In Unsettled Landscapes, all seemed still at first. But slowly the regulated sonic fill of the exhibition became noticeable, edging around the hum of the large, ceiling-mounted Reznor heaters, the chime whenever someone entered or left the building, or the opening and shutting of the heavy door to the back of the building—the percussive elements of SITE that each show’s individual work falls in time around.
On a quiet day, winding compositions would escape from carefully mounted headphones and across the gallery—an accompaniment to Adriana Bustos’ hypnotic videos of cocaine dissolution. Booming, opaque sounds and the fill of Brazilian Portuguese served as a reminder of Melanie Smith’s carpeted installation and trek down the Amazon.
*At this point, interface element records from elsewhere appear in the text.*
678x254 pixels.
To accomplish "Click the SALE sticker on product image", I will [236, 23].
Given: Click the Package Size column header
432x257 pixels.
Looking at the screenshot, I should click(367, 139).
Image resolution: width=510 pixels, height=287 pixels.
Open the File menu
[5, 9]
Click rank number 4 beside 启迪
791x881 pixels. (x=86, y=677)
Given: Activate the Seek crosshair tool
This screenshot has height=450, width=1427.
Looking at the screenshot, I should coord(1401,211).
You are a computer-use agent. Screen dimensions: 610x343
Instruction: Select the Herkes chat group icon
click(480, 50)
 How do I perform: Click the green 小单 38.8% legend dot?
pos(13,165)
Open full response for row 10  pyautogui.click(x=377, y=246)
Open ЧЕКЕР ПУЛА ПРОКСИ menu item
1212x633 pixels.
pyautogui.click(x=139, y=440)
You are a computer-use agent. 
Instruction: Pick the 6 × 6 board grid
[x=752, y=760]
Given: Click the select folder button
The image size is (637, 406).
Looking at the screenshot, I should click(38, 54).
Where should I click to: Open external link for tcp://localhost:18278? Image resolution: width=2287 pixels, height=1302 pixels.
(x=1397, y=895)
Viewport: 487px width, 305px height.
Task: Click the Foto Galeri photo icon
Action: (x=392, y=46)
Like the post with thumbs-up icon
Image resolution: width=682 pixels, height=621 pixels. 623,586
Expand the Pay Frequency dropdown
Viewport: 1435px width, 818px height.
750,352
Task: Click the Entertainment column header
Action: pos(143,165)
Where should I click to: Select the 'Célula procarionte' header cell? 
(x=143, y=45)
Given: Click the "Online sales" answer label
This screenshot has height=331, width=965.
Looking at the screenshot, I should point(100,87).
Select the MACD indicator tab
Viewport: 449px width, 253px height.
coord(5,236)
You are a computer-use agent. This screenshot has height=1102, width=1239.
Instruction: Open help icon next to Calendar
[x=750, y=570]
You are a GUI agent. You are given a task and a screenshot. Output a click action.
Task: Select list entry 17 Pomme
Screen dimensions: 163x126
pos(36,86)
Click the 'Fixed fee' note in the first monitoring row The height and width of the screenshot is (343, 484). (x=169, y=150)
Softly thudding cardboard chips and cards falling on felt might suggest an overheard fortune from Nuevo Romancero Nuevomexicano, or mix together with the whirr of a motorboat off the coast of Chile in one of Gianfranco Foschino’s works.
The regulated whirring, and dissonant, crackling recordings of the massive projector employed by Charles Stankeivich eventually subsided into an unanticipated squeaking, before disappearing altogether.
Among the echo of so many different foot steps would emerge the rustle of a paper tree at the front of the exhibition, an exclamation—and sometimes, in the aftermath, a certain silent awe.